Thankfully, their food is quite creative, which should make for some inventive beer pairings. House-cured meats, pickled vegetables, and homemade sauces grace most dish descriptions, and creative flavors such as pickled beef, toasted coriander chicken sausage, and smoked beer-braised onions stand out from the menu. In addition to making many ingredients from scratch, the restaurant is committed to sourcing as many ingredients as possible from within the state. “We wanted to stick with everything all-California,” says Hiner of the produce, meat, and beer. “We get as much as possible from local [purveyors],” says Adam. It is working with Suzie’s Farm and Brandt Beef to supply produce and meat, and supplementing local ingredients with provisions from California farms that have a strong presence at local farmers’ markets, such as Smit Orchards and Spring Hill Cheese. It also features specials with local ingredients that it can’t regularly source, such as local chicken from Womach Ranch.
Hiner, who also owns and operates Eco-Caters with Brune, says the duo had been looking to open a locally sourced restaurant for years. It was “good timing,” he says of teaming with Barry Braden of Pizza Fusion, to open the Hillcrest space. It’s exciting to see a restaurant dedicated to California flavors pay just as much attention to liquid offerings as well as solid. I’ll be keeping an eye on both the menu and the beer selection as this restaurant grows into its shell.
The beer garden at Ritual Tavern
My biggest lament as a beer drinker in San Diego is that I don’t spend enough time drinking beer outside. Anytime I’m indoors during a sunset, a warm evening, or a sunny weekend afternoon, I feel guilty leaving the good weather to enjoy a pint.
Which is why I was thrilled to learn of Ritual Tavern’s recently debuted beer garden, a new back patio that takes over a space that was formerly a loading dock and parking for employees. The patio, which co-owner Mike Flores designed and built over a period of two months, is a casual mix of old-world tradition and urban creativity. Tall turret-like structures surround the perimeter, with custom planter boxes built into their base. Peek inside, and you’ll find herbs, vegetables, and hops, giving some literal credibility to the neighborhood’s first beer “garden.”
Staci Flores, Mike’s wife and the restaurant’s co-owner, rattles off the myriad plants growing in the planters: “hops, chives, tomatoes, sunflowers, corn, squash, sorrel, Perlette grapes, chili peppers, thyme, rosemary, sage, lemon verbena, marigolds, and some other stuff I can’t recall….” She credits the eclectic array to Ritual’s chef, Brandon Brooks, who designed the contents of the planters.

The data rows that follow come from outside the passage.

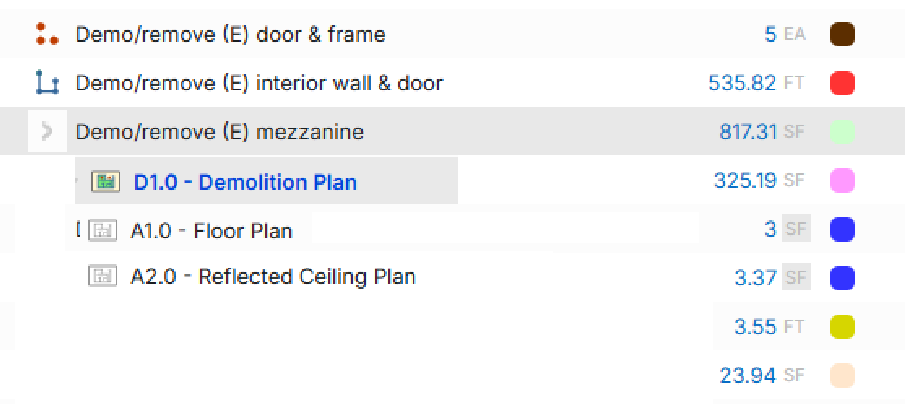
Task: Click the 817.31 SF mezzanine quantity
Action: click(x=748, y=131)
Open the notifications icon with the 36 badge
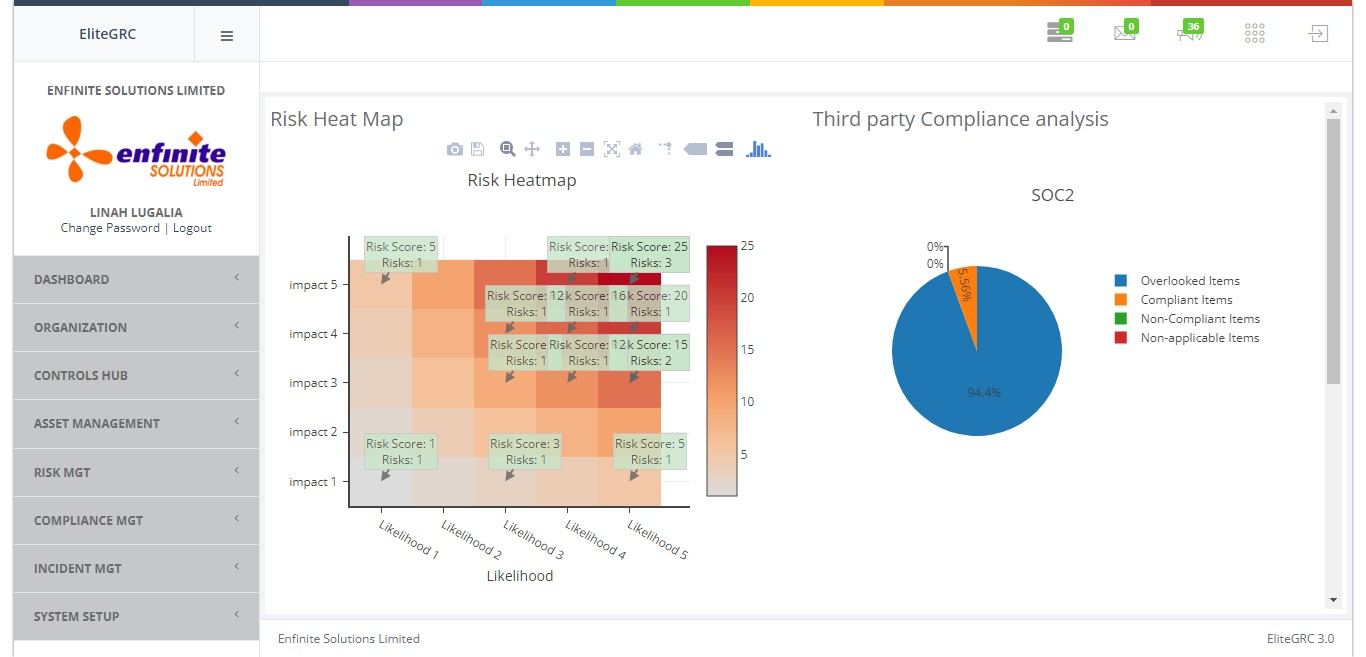This screenshot has width=1366, height=657. (x=1190, y=33)
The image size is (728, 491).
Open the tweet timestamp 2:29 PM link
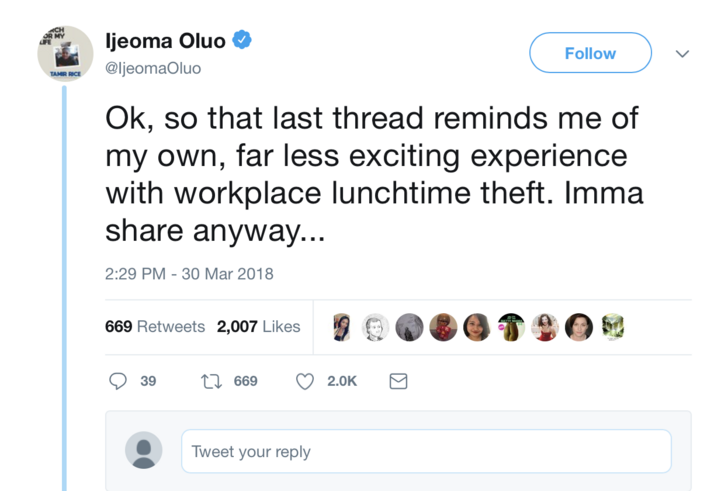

The 20-seat beer garden is not Ritual’s only recent change. The restaurant recently expanded its late night hours as well, staying open until 2 a.m. on Fridays and Saturdays. The change brings 30th Street another comfortable, laid-back alternative to some of the louder drinking establishments in the area.
But the beer garden is best suited to sunlit hours, including during the weekly happy hour, weekend brunch, and an earlyish evening meal. You’ll certainly find me back there more than once this summer, likely enjoying
beer-steamed mussels and a local pint, wondering what Ritual has in mind when those hops hit harvest time.